## What you need to do
Where a line below includes the word "agent", copy that line.

## Data
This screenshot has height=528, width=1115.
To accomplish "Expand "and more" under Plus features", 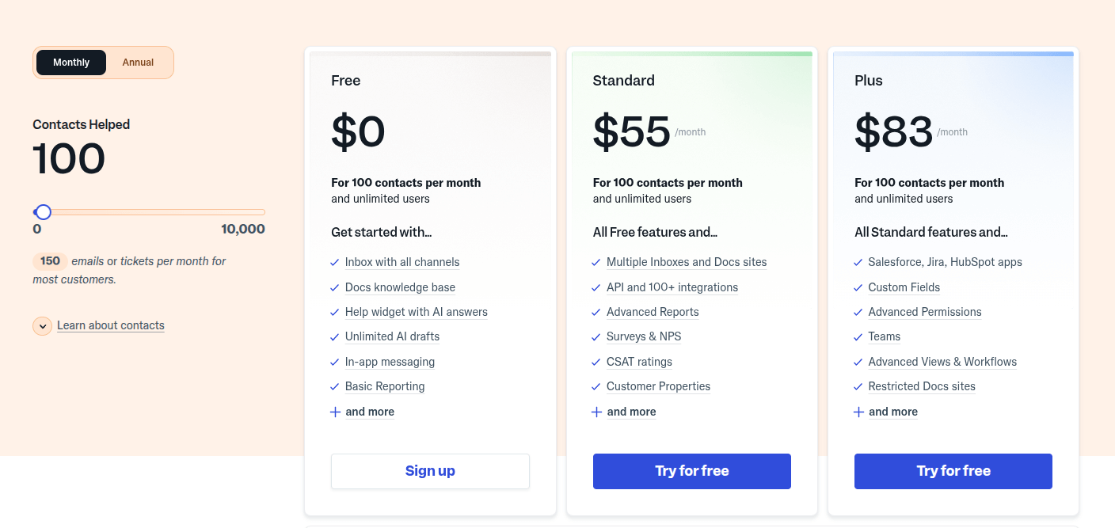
---
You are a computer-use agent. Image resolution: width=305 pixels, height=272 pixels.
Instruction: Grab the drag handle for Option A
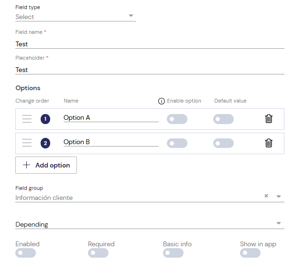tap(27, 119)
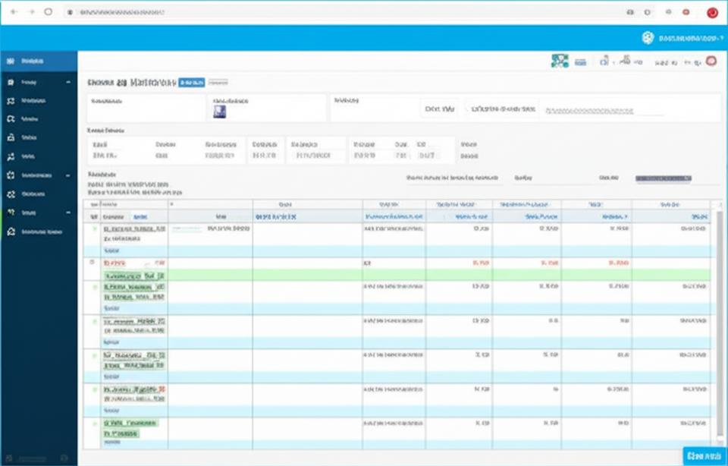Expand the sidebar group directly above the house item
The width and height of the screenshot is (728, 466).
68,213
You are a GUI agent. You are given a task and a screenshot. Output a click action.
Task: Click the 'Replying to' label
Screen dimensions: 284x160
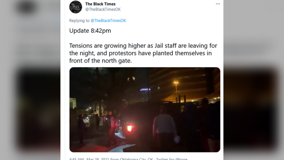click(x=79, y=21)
==
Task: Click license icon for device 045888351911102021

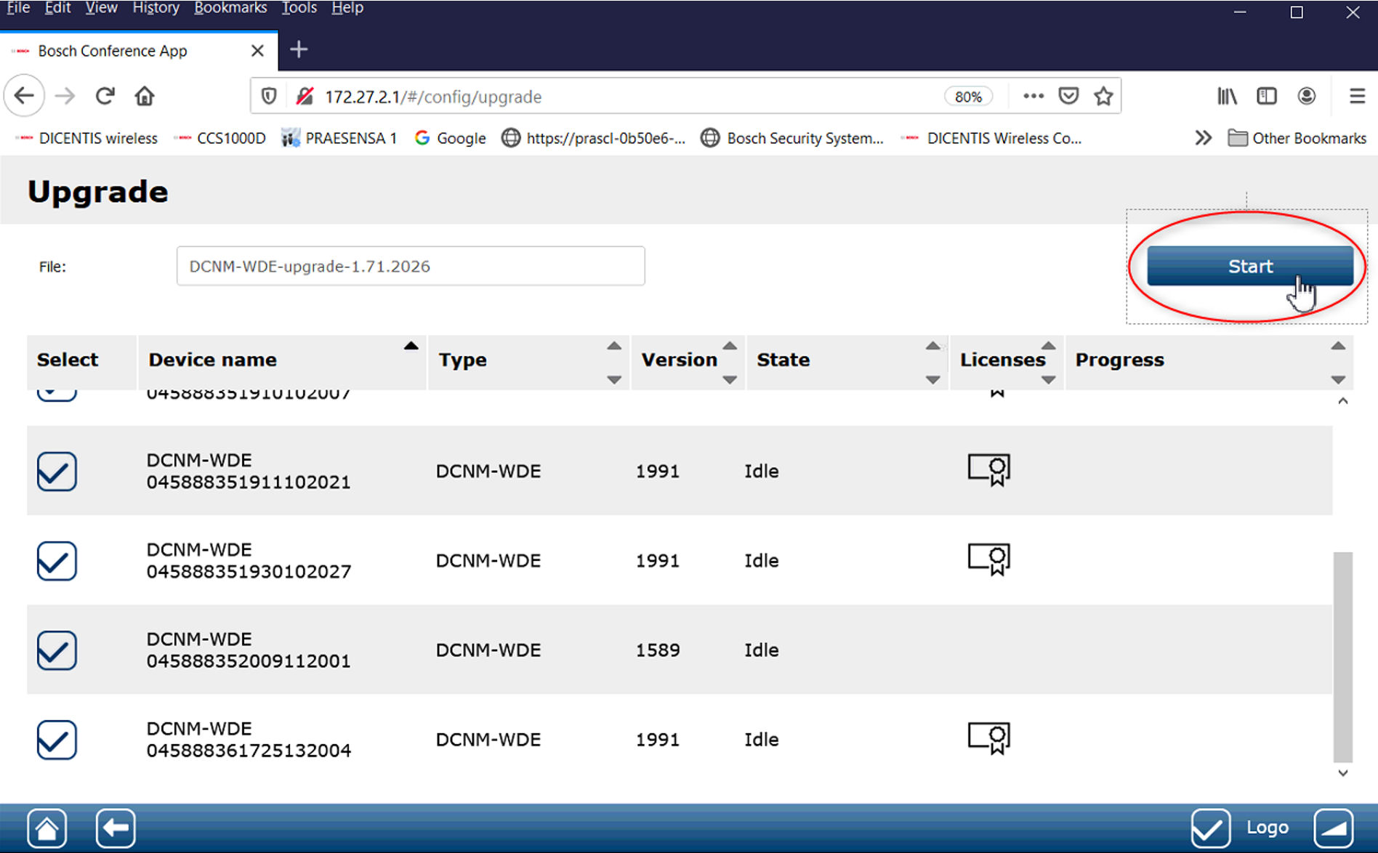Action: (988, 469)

## Exercise result
You are a computer-use agent. Image resolution: width=305 pixels, height=272 pixels.
You are a GUI agent. You are given a task and a screenshot. Output a click action.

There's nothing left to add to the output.